• PROVIDED PASSAGE
◆ ◆ ◆
April82012

easter thoughts

Despite the philosophical debate that has been waged for centuries, I do believe that Aristotle was right when he said that contemplation is a great form of happiness. Thinking in a meditative way is not a waste of time. To sit and be one with the world, with nature, with the cosmos; to fully know for just second your place in the world and to embrace and bathe in that moment; to get lost in the trails of thoughts that thread memory to present, pulled by the string of a wandering mind—this, to me, is full of joy, and it is often not merely satisfied in itself, but bears fruits. To think, to use my mind, this is an action of praise I believe. I am very good, I am greated with glory in mind, I am a child who is to inherit heaven and her riches, whatever that might look like. To sit with these thoughts as my company—oh, it is praise indeed. 

It is more often in these moments when my conscious is very aware that true praise erupts from deep within me. I think the best way I can celebrate today is to devote my mind to contemplating the great act of sacrifice that culminated in hopeful resurrection. I celebrate with a great hope in my heart for brighter days. I celebrate with a soul that is passionately longing for a home not of this world inside a body so present in this world, causing my actions to speak to that foreign, familiar home. I celebrate with a mind tuned to the cause of the kingdom that has not been quieted since the tomb was rolled away. Better than any human, nature daily celebrates the resurrection, and she beckons us to do so. How often we walk on her, ride past her, photograph her, lay on her, swim in her, climb on her, litter her, and cultivate her, without noticing what she is saying. Today, I devote my mind to thoughts like this.
◆ ◆ ◆
• DATA
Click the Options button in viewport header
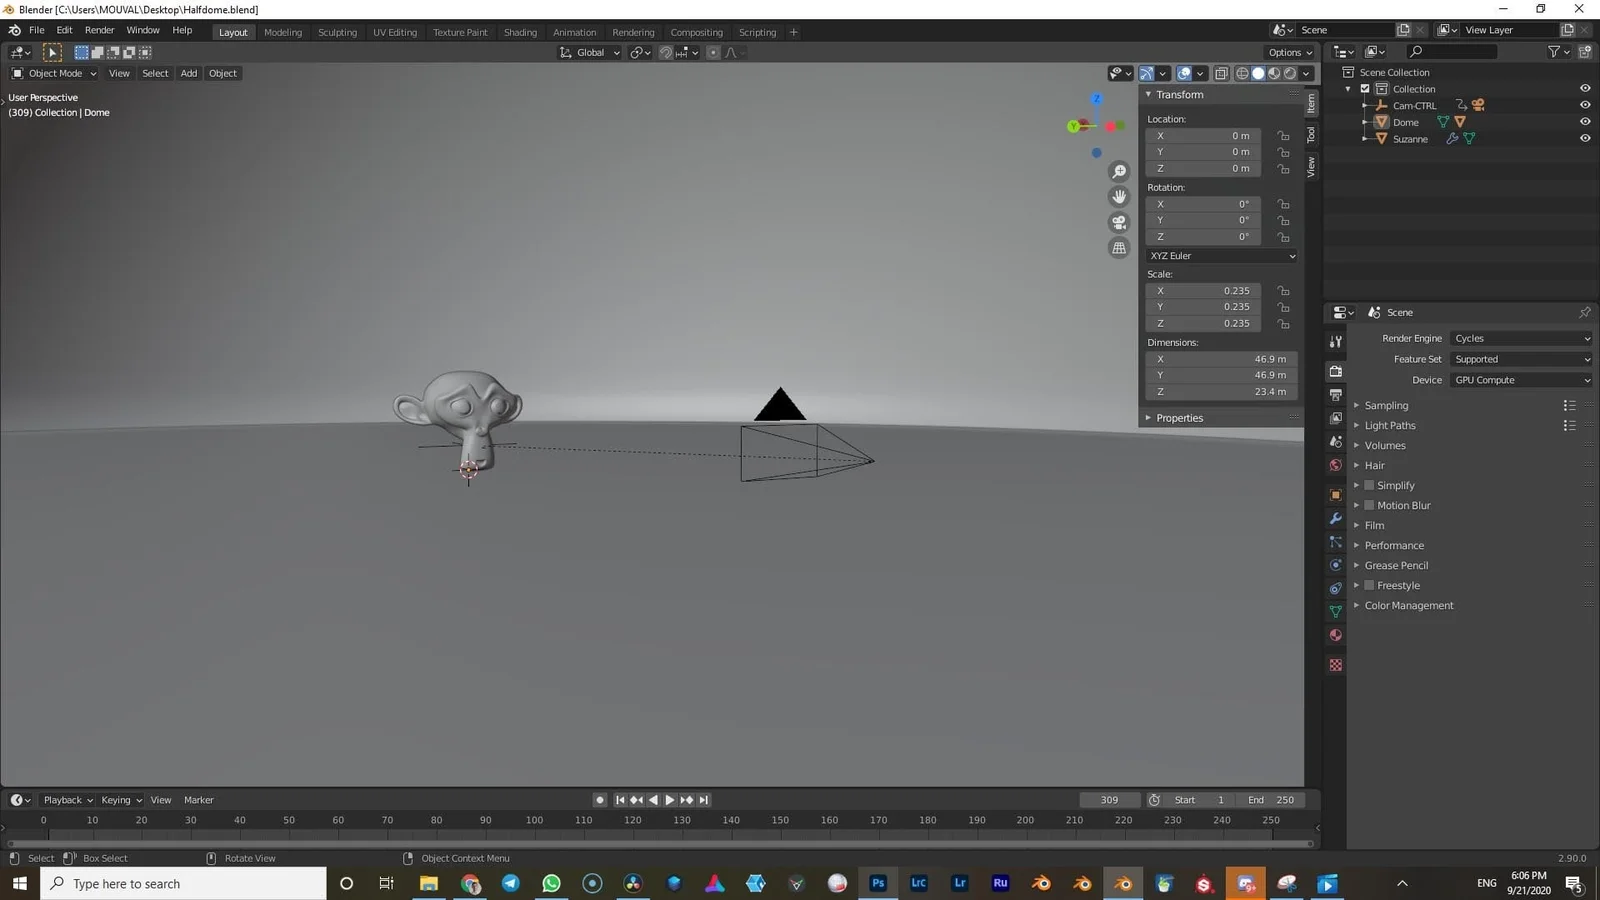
◆ ◆ ◆
Return the passage of the Easter reflection that begins at the words "easter thoughts" and stops after the words "is praise indeed.", copied with no changes.

easter thoughts

Despite the philosophical debate that has been waged for centuries, I do believe that Aristotle was right when he said that contemplation is a great form of happiness. Thinking in a meditative way is not a waste of time. To sit and be one with the world, with nature, with the cosmos; to fully know for just second your place in the world and to embrace and bathe in that moment; to get lost in the trails of thoughts that thread memory to present, pulled by the string of a wandering mind—this, to me, is full of joy, and it is often not merely satisfied in itself, but bears fruits. To think, to use my mind, this is an action of praise I believe. I am very good, I am greated with glory in mind, I am a child who is to inherit heaven and her riches, whatever that might look like. To sit with these thoughts as my company—oh, it is praise indeed.